This dark cloud of doubt is still invisible to the major media, however,
and currently Robert Gallo is riding high, well above the controversy.
Having won worldwide renown, and convincing most of the world that HIV
causes AIDS, Gallo is now a globe-trotter, in foreign capitals as often
as in his office at the National Institutes of Health (NIH) , where he
directs a lab budgeted at nearly $1 million a month.
Gallo's celebrity was given another boost last November, when he joined
the illustrious ranks of those who have given the Bampton lectures at Columbia
University. Among those in the audience, however, were a sprinkling of
skeptics. For whether HIV does in fact cause AIDS is, as readers of this
column know, still a matter of doubt to several distinguished scientists.
The sharpest critic among them is Dr. Peter H. Duesberg, a professor
at the University of California at Berkeley and one-time colleague and
drinking buddy of Gallo. Duesberg has spent nearly two years resolutely
picking apart the theory on which Gallo's fame and fortune rest - that
the so-called "deadly AIDS virus," HIV causes AIDS. HIV is currently
the focus of 2.5 billion federal dollars each year, but Duesberg insists
it is a harmless microbe, and that the causes of AIDS are probably drugs
and diseases overload.
Duesberg is a pioneer in the field of retroviruses, of which HIV is
one. He argues that HIV is a very poor candidate for causing AIDS, which
is characterized by loss of the all-important T-cells of the immune system.
He points out that after initial infection with HIV, the virus is never
measured in quantity, even when the patient develops full-blown AIDS years
later and dies. (The AIDS test doesn't detect the virus itself but its
antibodies, the immune system's foot soldiers against disease.) HIV infects
se few T-cells that even if it killed them directly as fast as it infected
them, no more would be lost per day than in a drop of blood from a shaving
nick, and the body would easily replace them. In essence, there is nothing
in the behavior of the virus that could possibly account for the disease,
according to Duesberg.
Though his first long article two years ago in Cancer Research,
a leading science journal, was virtually ignored by the scientific community,
Duesberg has withstood scorn to press his case. In January '88, he introduced
it to the public at large in SPIN. Last July, both sides battled it out
in the pages of the prestigious journal Science. Unreported in the mainstream
media, the clash left one thing clear: the debate on HIV remains open.
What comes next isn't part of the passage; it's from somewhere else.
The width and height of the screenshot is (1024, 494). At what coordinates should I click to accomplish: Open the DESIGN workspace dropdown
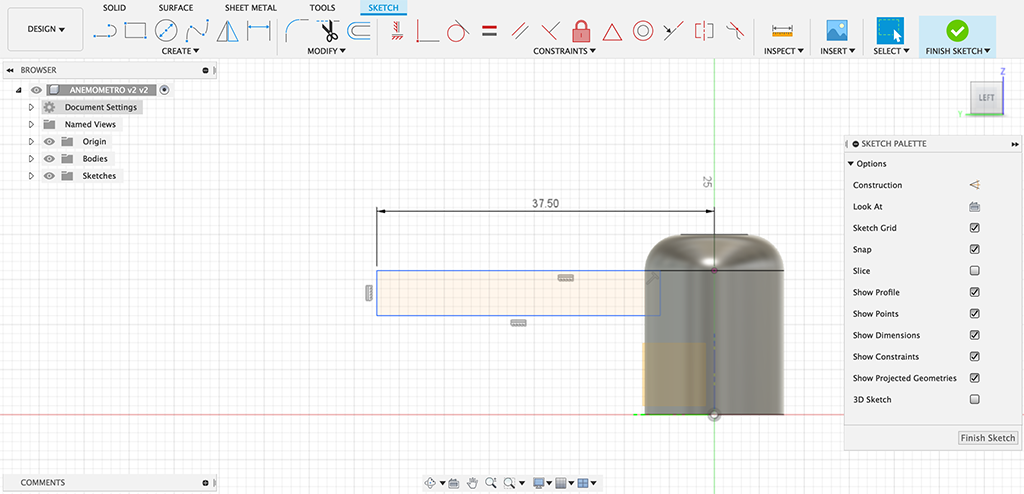coord(45,30)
Too many of Duesberg's questions remained unanswered. Duesberg has since
followed up with a very compete article for the Proceedings of the
National Academy of Sciences, of which Duesberg is a member. Before it
was accepted, however, his paper ran the gauntlet of an unprecedented battery
of hostile reviewers called in by the editor, all of whose objections Duesberg
was able to satisfy. Duesberg says he is now "absolutely certain"
he is right.
Gallo's six hours of Bampton lectures were in large part a reply to
Duesberg - the first he has given in public. But he refused to stay to
answer follow-up questions at the end of the final evening's lecture, although
he had promised to do so.
SPIN arranged to talk with Gallo later that evening. To our surprise,
it was a long, frank and fascinating conversation. Gallo allowed us to
challenge him directly on any point, readily admitting he didn't know the
answer to some questions. The shocker came when Gallo outlined how his
ideas on the deadliness of the virus have changed over the past year. What
he said should encourage HIV-positive people who are otherwise without
AIDS symptoms.
SPIN: What do you think now of Duesberg's criticism of the theory that
HIV causes AIDS?
Gallo: There is no organized body of science that thinks it is anything
but comedy with Peter right now. That's the fact. Why does the Institute
of Medicine, WHO (World health Organization), CDC (Centers for Disease
Control), National Academy of Sciences, NIH, Pasteur Institute and the
whole body of science 100 percent agree that HIV is the cause of AIDS?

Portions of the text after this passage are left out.